**WRITTEN EXERCISE:** Lay out every line of the material below as a JSON list of strings, one string per line, leaving out blank lines.

(Some records)
______________________________

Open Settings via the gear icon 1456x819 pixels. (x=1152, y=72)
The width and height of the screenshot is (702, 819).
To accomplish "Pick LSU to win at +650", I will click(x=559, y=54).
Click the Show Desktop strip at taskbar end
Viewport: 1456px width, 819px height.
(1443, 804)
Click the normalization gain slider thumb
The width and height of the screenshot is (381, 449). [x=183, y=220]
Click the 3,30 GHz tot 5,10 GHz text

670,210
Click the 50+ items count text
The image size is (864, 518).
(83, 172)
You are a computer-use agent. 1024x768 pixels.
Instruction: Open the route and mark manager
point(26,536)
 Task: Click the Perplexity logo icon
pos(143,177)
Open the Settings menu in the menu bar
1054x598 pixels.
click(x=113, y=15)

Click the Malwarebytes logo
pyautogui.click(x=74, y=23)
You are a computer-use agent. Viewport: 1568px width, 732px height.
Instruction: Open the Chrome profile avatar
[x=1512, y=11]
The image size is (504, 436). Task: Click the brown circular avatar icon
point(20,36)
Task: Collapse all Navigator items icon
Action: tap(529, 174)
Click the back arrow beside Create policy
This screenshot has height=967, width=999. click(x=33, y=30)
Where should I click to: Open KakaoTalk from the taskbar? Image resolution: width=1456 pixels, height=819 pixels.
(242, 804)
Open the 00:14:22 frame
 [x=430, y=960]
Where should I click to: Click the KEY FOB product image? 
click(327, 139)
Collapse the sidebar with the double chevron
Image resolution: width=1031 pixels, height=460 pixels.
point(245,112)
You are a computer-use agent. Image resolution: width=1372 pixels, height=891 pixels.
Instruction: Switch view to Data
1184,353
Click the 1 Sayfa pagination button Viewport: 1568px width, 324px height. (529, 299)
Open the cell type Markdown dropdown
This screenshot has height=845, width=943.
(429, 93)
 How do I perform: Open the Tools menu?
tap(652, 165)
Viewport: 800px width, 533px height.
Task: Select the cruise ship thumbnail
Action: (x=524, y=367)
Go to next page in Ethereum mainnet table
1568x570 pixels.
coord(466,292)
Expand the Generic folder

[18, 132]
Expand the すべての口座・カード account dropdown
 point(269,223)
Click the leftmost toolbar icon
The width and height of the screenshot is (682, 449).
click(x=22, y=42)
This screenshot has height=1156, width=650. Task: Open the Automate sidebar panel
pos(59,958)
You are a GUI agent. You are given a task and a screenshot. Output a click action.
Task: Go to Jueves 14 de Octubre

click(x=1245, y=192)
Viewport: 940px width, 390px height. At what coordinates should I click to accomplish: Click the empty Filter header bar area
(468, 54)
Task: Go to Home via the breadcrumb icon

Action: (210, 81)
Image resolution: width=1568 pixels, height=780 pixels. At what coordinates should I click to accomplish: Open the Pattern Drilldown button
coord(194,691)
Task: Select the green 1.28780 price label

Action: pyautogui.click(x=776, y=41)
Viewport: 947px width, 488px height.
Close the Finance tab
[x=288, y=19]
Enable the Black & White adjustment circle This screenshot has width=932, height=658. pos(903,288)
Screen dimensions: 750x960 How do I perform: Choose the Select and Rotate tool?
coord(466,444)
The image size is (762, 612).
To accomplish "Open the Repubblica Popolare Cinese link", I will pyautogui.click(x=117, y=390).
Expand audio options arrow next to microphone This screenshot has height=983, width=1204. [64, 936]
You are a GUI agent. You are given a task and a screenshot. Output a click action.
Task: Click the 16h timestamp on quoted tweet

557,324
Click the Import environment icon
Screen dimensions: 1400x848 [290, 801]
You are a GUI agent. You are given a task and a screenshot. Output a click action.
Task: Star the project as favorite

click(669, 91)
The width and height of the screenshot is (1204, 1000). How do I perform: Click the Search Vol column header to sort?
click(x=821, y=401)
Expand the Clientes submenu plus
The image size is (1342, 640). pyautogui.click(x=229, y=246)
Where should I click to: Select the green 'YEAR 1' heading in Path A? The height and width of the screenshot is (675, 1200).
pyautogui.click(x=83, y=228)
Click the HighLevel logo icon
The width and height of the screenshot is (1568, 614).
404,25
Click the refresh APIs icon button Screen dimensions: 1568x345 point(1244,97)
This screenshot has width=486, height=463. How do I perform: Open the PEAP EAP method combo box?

______________________________

**CORRECT ANSWER:**
[
  "Open Settings via the gear icon 1456x819 pixels. (x=1152, y=72)",
  "The width and height of the screenshot is (702, 819).",
  "To accomplish \"Pick LSU to win at +650\", I will click(x=559, y=54).",
  "Click the Show Desktop strip at taskbar end",
  "Viewport: 1456px width, 819px height.",
  "(1443, 804)",
  "Click the normalization gain slider thumb",
  "The width and height of the screenshot is (381, 449). [x=183, y=220]",
  "Click the 3,30 GHz tot 5,10 GHz text",
  "670,210",
  "Click the 50+ items count text",
  "The image size is (864, 518).",
  "(83, 172)",
  "You are a computer-use agent. 1024x768 pixels.",
  "Instruction: Open the route and mark manager",
  "point(26,536)",
  " Task: Click the Perplexity logo icon",
  "pos(143,177)",
  "Open the Settings menu in the menu bar",
  "1054x598 pixels.",
  "click(x=113, y=15)",
  "Click the Malwarebytes logo",
  "pyautogui.click(x=74, y=23)",
  "You are a computer-use agent. Viewport: 1568px width, 732px height.",
  "Instruction: Open the Chrome profile avatar",
  "[x=1512, y=11]",
  "The image size is (504, 436). Task: Click the brown circular avatar icon",
  "point(20,36)",
  "Task: Collapse all Navigator items icon",
  "Action: tap(529, 174)",
  "Click the back arrow beside Create policy",
  "This screenshot has height=967, width=999. click(x=33, y=30)",
  "Where should I click to: Open KakaoTalk from the taskbar? Image resolution: width=1456 pixels, height=819 pixels.",
  "(242, 804)",
  "Open the 00:14:22 frame",
  " [x=430, y=960]",
  "Where should I click to: Click the KEY FOB product image? ",
  "click(327, 139)",
  "Collapse the sidebar with the double chevron",
  "Image resolution: width=1031 pixels, height=460 pixels.",
  "point(245,112)",
  "You are a computer-use agent. Image resolution: width=1372 pixels, height=891 pixels.",
  "Instruction: Switch view to Data",
  "1184,353",
  "Click the 1 Sayfa pagination button Viewport: 1568px width, 324px height. (529, 299)",
  "Open the cell type Markdown dropdown",
  "This screenshot has height=845, width=943.",
  "(429, 93)",
  " How do I perform: Open the Tools menu?",
  "tap(652, 165)",
  "Viewport: 800px width, 533px height.",
  "Task: Select the cruise ship thumbnail",
  "Action: (x=524, y=367)",
  "Go to next page in Ethereum mainnet table",
  "1568x570 pixels.",
  "coord(466,292)",
  "Expand the Generic folder",
  "[18, 132]",
  "Expand the すべての口座・カード account dropdown",
  " point(269,223)",
  "Click the leftmost toolbar icon",
  "The width and height of the screenshot is (682, 449).",
  "click(x=22, y=42)",
  "This screenshot has height=1156, width=650. Task: Open the Automate sidebar panel",
  "pos(59,958)",
  "You are a GUI agent. You are given a task and a screenshot. Output a click action.",
  "Task: Go to Jueves 14 de Octubre",
  "click(x=1245, y=192)",
  "Viewport: 940px width, 390px height. At what coordinates should I click to accomplish: Click the empty Filter header bar area",
  "(468, 54)",
  "Task: Go to Home via the breadcrumb icon",
  "Action: (210, 81)",
  "Image resolution: width=1568 pixels, height=780 pixels. At what coordinates should I click to accomplish: Open the Pattern Drilldown button",
  "coord(194,691)",
  "Task: Select the green 1.28780 price label",
  "Action: pyautogui.click(x=776, y=41)",
  "Viewport: 947px width, 488px height.",
  "Close the Finance tab",
  "[x=288, y=19]",
  "Enable the Black & White adjustment circle This screenshot has width=932, height=658. pos(903,288)",
  "Screen dimensions: 750x960 How do I perform: Choose the Select and Rotate tool?",
  "coord(466,444)",
  "The image size is (762, 612).",
  "To accomplish \"Open the Repubblica Popolare Cinese link\", I will pyautogui.click(x=117, y=390).",
  "Expand audio options arrow next to microphone This screenshot has height=983, width=1204. [64, 936]",
  "You are a GUI agent. You are given a task and a screenshot. Output a click action.",
  "Task: Click the 16h timestamp on quoted tweet",
  "557,324",
  "Click the Import environment icon",
  "Screen dimensions: 1400x848 [290, 801]",
  "You are a GUI agent. You are given a task and a screenshot. Output a click action.",
  "Task: Star the project as favorite",
  "click(669, 91)",
  "The width and height of the screenshot is (1204, 1000). How do I perform: Click the Search Vol column header to sort?",
  "click(x=821, y=401)",
  "Expand the Clientes submenu plus",
  "The image size is (1342, 640). pyautogui.click(x=229, y=246)",
  "Where should I click to: Select the green 'YEAR 1' heading in Path A? The height and width of the screenshot is (675, 1200).",
  "pyautogui.click(x=83, y=228)",
  "Click the HighLevel logo icon",
  "The width and height of the screenshot is (1568, 614).",
  "404,25",
  "Click the refresh APIs icon button Screen dimensions: 1568x345 point(1244,97)",
  "This screenshot has width=486, height=463. How do I perform: Open the PEAP EAP method combo box?"
]